How Probiotics Prevent Tooth Decay: The case of Lactobacillus paracasei

Tamara Scepano
4 min readSep 30, 2020


Our mouths are home to over 700 types of bacterial species. Although bacteria are often described as dangerous, most of the bacteria found in our mouths are beneficial as they help remove harmful pathogens and aid in metabolizing nutrients. The microbiota, which is the collection of all bacteria and living cells in one area, is comprised of many dynamic relationships which help regulate the metabolic, hormonal and immunological responses of the host. A change in the natural microbiota could cause an imbalance to the hosts’ systems leading to tissue damage and disease. Due to the importance of maintaining a healthy microbiota, researchers have found that adding trace amounts of “mediator bacteria” can help regulate the microbiota. These “mediator bacteria” are called probiotics.

By definition, a probiotic is any living microorganism which causes a health benefit to the host. Although the mechanisms behind each probiotic differs, the overall goal of all probiotics is to regulate and maintain a healthy balance of bacteria in the body. The Lactobacillus probiotics help maintain a healthy oral cavity by out-competing pathogenic bacteria, meaning they take over the space, nutrients and other resources that the pathogenic bacteria would otherwise need for survival. Studies have shown that when increased amounts of Lactobacillus were present in the mouth, the growth of certain pathogenic bacteria was reduced. These findings hinted at a relationship between Lactobacillus and the development of tooth decay. However, the question then became which type of Lactobacillus is responsible for the prevention of tooth decay and how?

Recently, there has been a lot of speculation regarding the probiotic Lactobacillus paracasei and its ability to prevent tooth decay. L. paracasei is of particular interest as it has very few side effects, namely bloating and intestinal gas, and is commonly used in the fermentation process of many dairy products such as cheeses and yogurts, making it readily available for consumer.

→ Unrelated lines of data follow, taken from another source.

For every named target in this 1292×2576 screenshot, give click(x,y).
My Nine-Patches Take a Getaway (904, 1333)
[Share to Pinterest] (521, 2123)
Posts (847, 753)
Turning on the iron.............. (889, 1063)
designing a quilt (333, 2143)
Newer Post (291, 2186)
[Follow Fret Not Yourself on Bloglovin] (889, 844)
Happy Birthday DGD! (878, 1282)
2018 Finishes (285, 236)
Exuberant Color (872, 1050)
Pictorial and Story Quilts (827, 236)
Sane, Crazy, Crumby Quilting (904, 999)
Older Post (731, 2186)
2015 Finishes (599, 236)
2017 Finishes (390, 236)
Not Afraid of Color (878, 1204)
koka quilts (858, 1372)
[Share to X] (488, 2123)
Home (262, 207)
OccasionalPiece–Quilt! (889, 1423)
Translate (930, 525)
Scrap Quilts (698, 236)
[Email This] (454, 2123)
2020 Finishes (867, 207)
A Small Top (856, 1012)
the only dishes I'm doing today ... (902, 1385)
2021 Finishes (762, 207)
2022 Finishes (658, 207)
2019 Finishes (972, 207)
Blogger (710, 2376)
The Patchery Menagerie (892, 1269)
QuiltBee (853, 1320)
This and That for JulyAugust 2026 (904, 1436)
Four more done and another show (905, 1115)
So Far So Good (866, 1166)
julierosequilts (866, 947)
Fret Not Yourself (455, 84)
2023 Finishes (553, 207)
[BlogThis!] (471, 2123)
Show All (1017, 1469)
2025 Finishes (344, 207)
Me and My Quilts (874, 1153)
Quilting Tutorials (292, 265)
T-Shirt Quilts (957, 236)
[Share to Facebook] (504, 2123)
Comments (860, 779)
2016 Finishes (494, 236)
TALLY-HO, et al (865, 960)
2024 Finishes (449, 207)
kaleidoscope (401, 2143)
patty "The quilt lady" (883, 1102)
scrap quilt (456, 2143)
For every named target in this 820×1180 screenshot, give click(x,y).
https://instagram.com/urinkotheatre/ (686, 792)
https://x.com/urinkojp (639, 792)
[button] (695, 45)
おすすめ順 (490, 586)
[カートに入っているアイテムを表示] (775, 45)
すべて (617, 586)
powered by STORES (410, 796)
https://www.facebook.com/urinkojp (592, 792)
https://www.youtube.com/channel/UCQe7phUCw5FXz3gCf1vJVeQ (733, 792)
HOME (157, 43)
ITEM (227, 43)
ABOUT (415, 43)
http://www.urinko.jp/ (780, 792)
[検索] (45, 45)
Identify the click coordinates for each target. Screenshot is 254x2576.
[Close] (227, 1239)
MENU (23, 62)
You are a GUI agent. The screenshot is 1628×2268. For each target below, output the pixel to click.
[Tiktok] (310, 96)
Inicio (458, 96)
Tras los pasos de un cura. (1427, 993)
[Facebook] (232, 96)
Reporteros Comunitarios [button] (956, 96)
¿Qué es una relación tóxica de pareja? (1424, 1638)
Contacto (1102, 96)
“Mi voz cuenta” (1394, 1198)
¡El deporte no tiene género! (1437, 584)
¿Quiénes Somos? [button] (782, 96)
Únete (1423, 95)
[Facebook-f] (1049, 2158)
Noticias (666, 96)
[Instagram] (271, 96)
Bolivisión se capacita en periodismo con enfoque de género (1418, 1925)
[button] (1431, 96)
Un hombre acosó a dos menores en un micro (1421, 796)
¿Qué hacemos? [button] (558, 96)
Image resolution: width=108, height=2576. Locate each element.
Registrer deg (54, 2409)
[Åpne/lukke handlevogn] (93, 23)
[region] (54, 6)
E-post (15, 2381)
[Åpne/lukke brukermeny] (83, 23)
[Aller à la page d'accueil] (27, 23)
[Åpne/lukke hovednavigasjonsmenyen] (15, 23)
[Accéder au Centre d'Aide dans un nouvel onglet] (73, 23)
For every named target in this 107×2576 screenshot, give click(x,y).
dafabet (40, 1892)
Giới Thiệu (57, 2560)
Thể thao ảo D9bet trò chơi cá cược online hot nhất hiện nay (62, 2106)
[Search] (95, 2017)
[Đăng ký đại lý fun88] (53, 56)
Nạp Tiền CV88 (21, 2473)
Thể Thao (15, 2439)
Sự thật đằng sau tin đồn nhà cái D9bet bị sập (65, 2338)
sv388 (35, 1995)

Probiotics like L. paracasei can be found in many dairy products. Photo credits

Tooth decay, better known as caries, is caused by many factors, making it multifactorial, but its primarily cause is frequent sugar consumption. Some bacteria, such as the Streptococcus mutans, cause caries by metabolizing sugars and producing acid as a by-product. The acid demineralizes the tooth’s enamel, stripping it of its minerals, leading to the formation of caries. Thus, by controlling the presence of these bacteria, caries can be suppressed.

Teanpaisan et. al., looked at how L. paracasei impacted the presence of caries. The researchers had participants split into two groups, one of which was given a probiotic and the other a placebo. Both groups drank powdered milk either with a placebo or with the L. paracasei probiotic once a day for six months. Oral exams were done before the study, after six months and after 12 months to assess the long-term effects of the L. paracasei on the microbiota and the presence of caries. The researchers found that the probiotic group had fewer S. mutans in their oral microbiota and in turn fewer caries than the placebo group. Teanpaisan et al. believes that the antibacterial properties of L. paracasei prevented the S. mutans from adhering to teeth making them incapable of sticking around in the microbiota. Interestingly, they found that the number of S. mutans was lowest at the 12-month mark — 6 months after the probiotic group stopped drinking the powdered milk. The researchers believed that this is because it takes some time for the L. paracasei to fully colonized the microbiota. However, once colonized, the L. paracasei can multiply and survive for a long time in the mouth as it is the ideal environment, both in temperature and pH, for the species. Other studies have mimicked these results and claimed that daily consumption of the probiotic is needed in order for the bacteria to be properly introduced into the microbiota. Therefore, in order to gain the full caries-preventing benefits of L. paracasei, long-term and frequent use of the probiotic must be used.

Due to its ability in aiding the prevention of caries, some researchers have questioned if taking a probiotic is more effective than traditional methods, such as toothbrushing and eating a low-sugar diet, to prevent tooth decay. Corqueiro et al. found that although L. paracasei regulated the spread of S. mutants, it was less effective than traditional methods in preventing caries. These results are thought to be due to the mechanism as to which the probiotic regulates bacteria. L. paracasei regulates S. mutans by out-competing the bacteria for attachment onto the tooth’s surface. However, L. paracasei is not as effective at preventing the colonisation of other bacteria which have alternative mechanisms for attachment. As caries are a multifactorial disease, controlling the colonization of one bacteria is not enough to eliminate the risk of caries. Corqueiro et al. concluded that probiotics should be looked at as an additional step in caries prevention alongside traditional techniques.

Although consuming probiotics alone won’t prevent caries, consuming foods that contain them would still be beneficial in the prevention of tooth decay. As L. paracasei is commonly found in dairy products, which are a strong source of calcium and other important minerals in enamel remineralization, long-term and regular consumption could help with the maintenance of teeth and help maintain a healthy oral cavity as long as traditional methods are still being utilized.